All records below are to be set down exactly, each character intact.

:: Material for the task ::
###

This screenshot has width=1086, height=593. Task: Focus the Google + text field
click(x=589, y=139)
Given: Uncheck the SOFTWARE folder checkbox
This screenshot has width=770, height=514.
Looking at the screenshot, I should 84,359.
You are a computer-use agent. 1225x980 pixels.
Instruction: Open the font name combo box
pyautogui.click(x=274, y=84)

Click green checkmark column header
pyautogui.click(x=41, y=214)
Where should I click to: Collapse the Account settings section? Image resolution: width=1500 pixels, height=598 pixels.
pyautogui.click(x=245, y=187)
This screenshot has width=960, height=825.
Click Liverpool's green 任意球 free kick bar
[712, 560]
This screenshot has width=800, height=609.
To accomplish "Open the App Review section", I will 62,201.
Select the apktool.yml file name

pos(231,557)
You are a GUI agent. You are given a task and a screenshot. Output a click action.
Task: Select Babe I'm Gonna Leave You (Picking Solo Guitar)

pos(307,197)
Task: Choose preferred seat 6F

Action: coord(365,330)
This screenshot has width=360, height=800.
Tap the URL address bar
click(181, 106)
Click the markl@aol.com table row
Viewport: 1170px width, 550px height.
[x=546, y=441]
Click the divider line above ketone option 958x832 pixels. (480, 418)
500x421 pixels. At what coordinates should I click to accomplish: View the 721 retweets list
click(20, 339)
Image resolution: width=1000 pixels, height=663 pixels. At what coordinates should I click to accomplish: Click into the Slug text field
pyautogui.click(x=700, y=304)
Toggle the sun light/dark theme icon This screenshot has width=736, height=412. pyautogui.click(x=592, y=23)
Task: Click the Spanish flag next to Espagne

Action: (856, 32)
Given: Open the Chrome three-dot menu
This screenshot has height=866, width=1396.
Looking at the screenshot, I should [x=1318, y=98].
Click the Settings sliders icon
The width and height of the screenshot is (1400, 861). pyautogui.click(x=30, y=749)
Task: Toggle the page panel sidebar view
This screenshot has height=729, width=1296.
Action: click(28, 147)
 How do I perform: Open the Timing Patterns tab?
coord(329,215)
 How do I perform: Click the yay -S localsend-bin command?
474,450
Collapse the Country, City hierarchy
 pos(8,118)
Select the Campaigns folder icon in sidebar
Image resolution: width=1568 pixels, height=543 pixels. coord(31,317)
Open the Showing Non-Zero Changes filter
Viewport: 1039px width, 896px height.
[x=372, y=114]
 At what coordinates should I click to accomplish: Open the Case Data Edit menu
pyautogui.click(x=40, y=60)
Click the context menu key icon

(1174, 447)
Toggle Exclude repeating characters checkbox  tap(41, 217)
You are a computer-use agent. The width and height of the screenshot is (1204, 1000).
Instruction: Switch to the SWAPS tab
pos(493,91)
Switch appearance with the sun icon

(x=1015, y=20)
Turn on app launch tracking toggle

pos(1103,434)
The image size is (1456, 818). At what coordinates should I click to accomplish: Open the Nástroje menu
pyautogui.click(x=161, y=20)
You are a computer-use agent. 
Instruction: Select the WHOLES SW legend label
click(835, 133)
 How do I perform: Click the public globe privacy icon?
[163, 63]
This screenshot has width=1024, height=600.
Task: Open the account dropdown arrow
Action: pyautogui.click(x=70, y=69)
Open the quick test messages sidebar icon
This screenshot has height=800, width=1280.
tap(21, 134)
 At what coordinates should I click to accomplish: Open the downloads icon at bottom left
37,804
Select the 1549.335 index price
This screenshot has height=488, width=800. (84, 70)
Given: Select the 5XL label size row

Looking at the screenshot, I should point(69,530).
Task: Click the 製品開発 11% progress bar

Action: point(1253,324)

###

:: Response box ::
This screenshot has width=1086, height=593. Task: Focus the Google + text field
click(x=589, y=139)
Given: Uncheck the SOFTWARE folder checkbox
This screenshot has width=770, height=514.
Looking at the screenshot, I should 84,359.
You are a computer-use agent. 1225x980 pixels.
Instruction: Open the font name combo box
pyautogui.click(x=274, y=84)

Click green checkmark column header
pyautogui.click(x=41, y=214)
Where should I click to: Collapse the Account settings section? Image resolution: width=1500 pixels, height=598 pixels.
pyautogui.click(x=245, y=187)
This screenshot has width=960, height=825.
Click Liverpool's green 任意球 free kick bar
[712, 560]
This screenshot has width=800, height=609.
To accomplish "Open the App Review section", I will 62,201.
Select the apktool.yml file name

pos(231,557)
You are a GUI agent. You are given a task and a screenshot. Output a click action.
Task: Select Babe I'm Gonna Leave You (Picking Solo Guitar)

pos(307,197)
Task: Choose preferred seat 6F

Action: coord(365,330)
This screenshot has width=360, height=800.
Tap the URL address bar
click(181, 106)
Click the markl@aol.com table row
Viewport: 1170px width, 550px height.
[x=546, y=441]
Click the divider line above ketone option 958x832 pixels. (480, 418)
500x421 pixels. At what coordinates should I click to accomplish: View the 721 retweets list
click(20, 339)
Image resolution: width=1000 pixels, height=663 pixels. At what coordinates should I click to accomplish: Click into the Slug text field
pyautogui.click(x=700, y=304)
Toggle the sun light/dark theme icon This screenshot has width=736, height=412. pyautogui.click(x=592, y=23)
Task: Click the Spanish flag next to Espagne

Action: (856, 32)
Given: Open the Chrome three-dot menu
This screenshot has height=866, width=1396.
Looking at the screenshot, I should [x=1318, y=98].
Click the Settings sliders icon
The width and height of the screenshot is (1400, 861). pyautogui.click(x=30, y=749)
Task: Toggle the page panel sidebar view
This screenshot has height=729, width=1296.
Action: click(28, 147)
 How do I perform: Open the Timing Patterns tab?
coord(329,215)
 How do I perform: Click the yay -S localsend-bin command?
474,450
Collapse the Country, City hierarchy
 pos(8,118)
Select the Campaigns folder icon in sidebar
Image resolution: width=1568 pixels, height=543 pixels. coord(31,317)
Open the Showing Non-Zero Changes filter
Viewport: 1039px width, 896px height.
[x=372, y=114]
 At what coordinates should I click to accomplish: Open the Case Data Edit menu
pyautogui.click(x=40, y=60)
Click the context menu key icon

(1174, 447)
Toggle Exclude repeating characters checkbox  tap(41, 217)
You are a computer-use agent. The width and height of the screenshot is (1204, 1000).
Instruction: Switch to the SWAPS tab
pos(493,91)
Switch appearance with the sun icon

(x=1015, y=20)
Turn on app launch tracking toggle

pos(1103,434)
The image size is (1456, 818). At what coordinates should I click to accomplish: Open the Nástroje menu
pyautogui.click(x=161, y=20)
You are a computer-use agent. 
Instruction: Select the WHOLES SW legend label
click(835, 133)
 How do I perform: Click the public globe privacy icon?
[163, 63]
This screenshot has width=1024, height=600.
Task: Open the account dropdown arrow
Action: pyautogui.click(x=70, y=69)
Open the quick test messages sidebar icon
This screenshot has height=800, width=1280.
tap(21, 134)
 At what coordinates should I click to accomplish: Open the downloads icon at bottom left
37,804
Select the 1549.335 index price
This screenshot has height=488, width=800. (84, 70)
Given: Select the 5XL label size row

Looking at the screenshot, I should point(69,530).
Task: Click the 製品開発 11% progress bar

Action: point(1253,324)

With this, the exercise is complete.